• **WHAT TO DO**
For the records that follow, please set down exactly the lines between the one holding "Click the Arsenal club crest icon" and the one holding "Given: Select vector-index-nasa-datasource", inclusive, and only those.

Stored items

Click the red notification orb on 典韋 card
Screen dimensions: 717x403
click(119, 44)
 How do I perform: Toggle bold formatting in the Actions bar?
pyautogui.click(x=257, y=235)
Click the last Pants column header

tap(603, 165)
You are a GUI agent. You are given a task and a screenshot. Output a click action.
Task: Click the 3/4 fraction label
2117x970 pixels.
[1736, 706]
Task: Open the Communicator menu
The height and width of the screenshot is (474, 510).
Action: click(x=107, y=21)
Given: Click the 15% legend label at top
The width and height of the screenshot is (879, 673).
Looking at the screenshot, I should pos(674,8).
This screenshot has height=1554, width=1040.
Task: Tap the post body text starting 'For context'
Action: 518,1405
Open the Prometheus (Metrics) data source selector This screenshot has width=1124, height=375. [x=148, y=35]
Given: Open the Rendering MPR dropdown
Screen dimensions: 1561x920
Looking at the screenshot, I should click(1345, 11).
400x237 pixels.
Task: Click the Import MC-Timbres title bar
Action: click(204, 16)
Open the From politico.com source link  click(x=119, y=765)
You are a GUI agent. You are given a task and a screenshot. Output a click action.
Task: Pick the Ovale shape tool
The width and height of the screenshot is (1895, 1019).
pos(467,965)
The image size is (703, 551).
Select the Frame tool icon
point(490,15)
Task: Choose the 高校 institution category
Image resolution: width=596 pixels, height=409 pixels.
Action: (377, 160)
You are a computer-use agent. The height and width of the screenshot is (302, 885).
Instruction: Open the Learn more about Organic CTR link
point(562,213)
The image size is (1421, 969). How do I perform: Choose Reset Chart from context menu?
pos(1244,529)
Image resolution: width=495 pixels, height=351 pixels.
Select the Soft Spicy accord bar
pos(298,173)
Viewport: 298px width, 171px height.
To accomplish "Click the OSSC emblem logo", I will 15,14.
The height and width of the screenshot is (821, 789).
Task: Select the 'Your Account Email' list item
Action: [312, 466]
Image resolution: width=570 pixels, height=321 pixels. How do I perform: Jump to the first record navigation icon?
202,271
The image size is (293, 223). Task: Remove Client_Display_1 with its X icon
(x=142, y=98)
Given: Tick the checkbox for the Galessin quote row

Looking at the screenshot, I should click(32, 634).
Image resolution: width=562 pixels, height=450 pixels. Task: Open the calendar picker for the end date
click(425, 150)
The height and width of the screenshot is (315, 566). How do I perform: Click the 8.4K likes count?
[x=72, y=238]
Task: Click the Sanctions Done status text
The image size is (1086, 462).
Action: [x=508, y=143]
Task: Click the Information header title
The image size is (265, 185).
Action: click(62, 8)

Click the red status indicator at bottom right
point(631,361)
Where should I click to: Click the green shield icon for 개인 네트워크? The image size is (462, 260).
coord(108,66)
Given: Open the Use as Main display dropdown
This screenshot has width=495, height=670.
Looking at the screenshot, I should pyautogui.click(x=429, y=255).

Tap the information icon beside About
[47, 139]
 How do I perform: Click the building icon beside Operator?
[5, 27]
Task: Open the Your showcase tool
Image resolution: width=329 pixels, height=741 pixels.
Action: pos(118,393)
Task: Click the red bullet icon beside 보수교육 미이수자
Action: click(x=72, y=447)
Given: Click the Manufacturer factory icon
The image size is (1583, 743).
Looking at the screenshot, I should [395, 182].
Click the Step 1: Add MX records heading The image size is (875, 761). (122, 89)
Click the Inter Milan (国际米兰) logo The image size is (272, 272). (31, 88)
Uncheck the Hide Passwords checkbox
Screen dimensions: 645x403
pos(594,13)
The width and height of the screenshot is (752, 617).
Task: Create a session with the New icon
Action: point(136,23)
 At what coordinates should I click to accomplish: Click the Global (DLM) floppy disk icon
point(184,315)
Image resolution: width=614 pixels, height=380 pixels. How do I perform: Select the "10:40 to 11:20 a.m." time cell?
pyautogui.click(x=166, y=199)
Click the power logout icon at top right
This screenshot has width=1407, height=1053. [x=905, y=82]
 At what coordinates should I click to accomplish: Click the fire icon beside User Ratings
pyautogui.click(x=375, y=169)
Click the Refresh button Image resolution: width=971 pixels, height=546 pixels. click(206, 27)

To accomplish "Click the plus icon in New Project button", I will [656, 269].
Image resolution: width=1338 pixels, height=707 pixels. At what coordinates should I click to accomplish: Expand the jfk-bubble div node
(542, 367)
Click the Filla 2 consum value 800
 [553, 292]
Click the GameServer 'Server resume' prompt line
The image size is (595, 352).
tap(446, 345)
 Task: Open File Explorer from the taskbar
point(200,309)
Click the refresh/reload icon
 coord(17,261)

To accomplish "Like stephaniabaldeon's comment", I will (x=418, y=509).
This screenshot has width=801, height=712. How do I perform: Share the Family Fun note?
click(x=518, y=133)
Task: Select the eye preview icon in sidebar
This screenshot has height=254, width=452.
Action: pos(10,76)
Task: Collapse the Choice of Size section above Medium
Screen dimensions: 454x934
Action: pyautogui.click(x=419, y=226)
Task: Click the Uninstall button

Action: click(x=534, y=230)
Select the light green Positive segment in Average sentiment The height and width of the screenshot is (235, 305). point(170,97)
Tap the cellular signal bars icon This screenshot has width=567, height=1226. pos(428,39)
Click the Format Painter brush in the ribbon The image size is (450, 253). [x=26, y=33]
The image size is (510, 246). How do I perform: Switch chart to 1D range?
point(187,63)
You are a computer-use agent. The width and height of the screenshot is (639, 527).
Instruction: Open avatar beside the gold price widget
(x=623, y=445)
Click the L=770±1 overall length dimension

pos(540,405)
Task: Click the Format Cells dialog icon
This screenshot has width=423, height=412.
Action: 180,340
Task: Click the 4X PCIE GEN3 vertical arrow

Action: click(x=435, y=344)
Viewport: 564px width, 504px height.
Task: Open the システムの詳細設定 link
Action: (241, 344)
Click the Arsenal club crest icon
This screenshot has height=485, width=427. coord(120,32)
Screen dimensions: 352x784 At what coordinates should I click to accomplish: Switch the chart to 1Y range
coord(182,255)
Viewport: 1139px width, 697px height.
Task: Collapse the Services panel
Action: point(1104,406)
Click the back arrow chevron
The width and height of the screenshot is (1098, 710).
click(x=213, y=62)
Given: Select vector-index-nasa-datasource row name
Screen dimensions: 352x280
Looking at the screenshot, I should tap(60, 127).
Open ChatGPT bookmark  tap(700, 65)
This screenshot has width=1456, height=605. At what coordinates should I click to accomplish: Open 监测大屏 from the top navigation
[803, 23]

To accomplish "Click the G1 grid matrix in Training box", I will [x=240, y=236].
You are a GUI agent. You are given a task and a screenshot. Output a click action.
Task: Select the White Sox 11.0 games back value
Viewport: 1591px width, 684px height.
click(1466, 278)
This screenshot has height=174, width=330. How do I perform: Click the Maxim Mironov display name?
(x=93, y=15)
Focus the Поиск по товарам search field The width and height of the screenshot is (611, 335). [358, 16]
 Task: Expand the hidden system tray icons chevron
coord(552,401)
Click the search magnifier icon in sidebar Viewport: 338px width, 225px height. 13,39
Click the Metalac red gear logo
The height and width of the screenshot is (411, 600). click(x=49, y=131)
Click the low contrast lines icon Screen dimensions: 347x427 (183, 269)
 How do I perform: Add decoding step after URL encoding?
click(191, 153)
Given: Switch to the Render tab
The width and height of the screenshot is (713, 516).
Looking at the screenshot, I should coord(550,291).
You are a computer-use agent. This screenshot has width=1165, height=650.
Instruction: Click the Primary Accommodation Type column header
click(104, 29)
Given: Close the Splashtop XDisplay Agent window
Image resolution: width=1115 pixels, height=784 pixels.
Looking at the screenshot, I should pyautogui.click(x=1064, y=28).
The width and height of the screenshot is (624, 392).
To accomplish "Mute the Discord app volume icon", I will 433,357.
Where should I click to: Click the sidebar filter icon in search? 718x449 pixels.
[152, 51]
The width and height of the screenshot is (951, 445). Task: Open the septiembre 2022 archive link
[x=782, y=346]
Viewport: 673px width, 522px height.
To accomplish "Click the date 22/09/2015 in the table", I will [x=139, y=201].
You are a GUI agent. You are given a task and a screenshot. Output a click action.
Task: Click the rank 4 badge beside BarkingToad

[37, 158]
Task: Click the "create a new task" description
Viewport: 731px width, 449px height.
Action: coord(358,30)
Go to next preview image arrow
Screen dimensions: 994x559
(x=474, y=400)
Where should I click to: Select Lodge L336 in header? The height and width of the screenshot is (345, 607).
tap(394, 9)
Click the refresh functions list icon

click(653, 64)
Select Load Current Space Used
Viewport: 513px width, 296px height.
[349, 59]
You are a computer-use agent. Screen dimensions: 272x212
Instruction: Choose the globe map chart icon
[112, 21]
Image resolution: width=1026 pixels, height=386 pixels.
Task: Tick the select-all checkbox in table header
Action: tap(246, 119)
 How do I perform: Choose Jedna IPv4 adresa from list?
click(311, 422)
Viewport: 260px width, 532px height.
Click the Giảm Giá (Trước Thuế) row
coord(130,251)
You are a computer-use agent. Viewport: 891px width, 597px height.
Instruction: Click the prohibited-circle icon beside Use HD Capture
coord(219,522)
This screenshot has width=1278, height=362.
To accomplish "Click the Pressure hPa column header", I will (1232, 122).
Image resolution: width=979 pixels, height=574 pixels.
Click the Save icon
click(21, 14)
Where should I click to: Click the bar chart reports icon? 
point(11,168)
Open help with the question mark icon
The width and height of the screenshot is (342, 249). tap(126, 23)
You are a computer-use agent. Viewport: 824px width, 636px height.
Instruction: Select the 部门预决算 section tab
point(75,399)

• **WRITTEN SOLUTION**
Click the Arsenal club crest icon
This screenshot has height=485, width=427. coord(120,32)
Screen dimensions: 352x784 At what coordinates should I click to accomplish: Switch the chart to 1Y range
coord(182,255)
Viewport: 1139px width, 697px height.
Task: Collapse the Services panel
Action: point(1104,406)
Click the back arrow chevron
The width and height of the screenshot is (1098, 710).
click(x=213, y=62)
Given: Select vector-index-nasa-datasource row name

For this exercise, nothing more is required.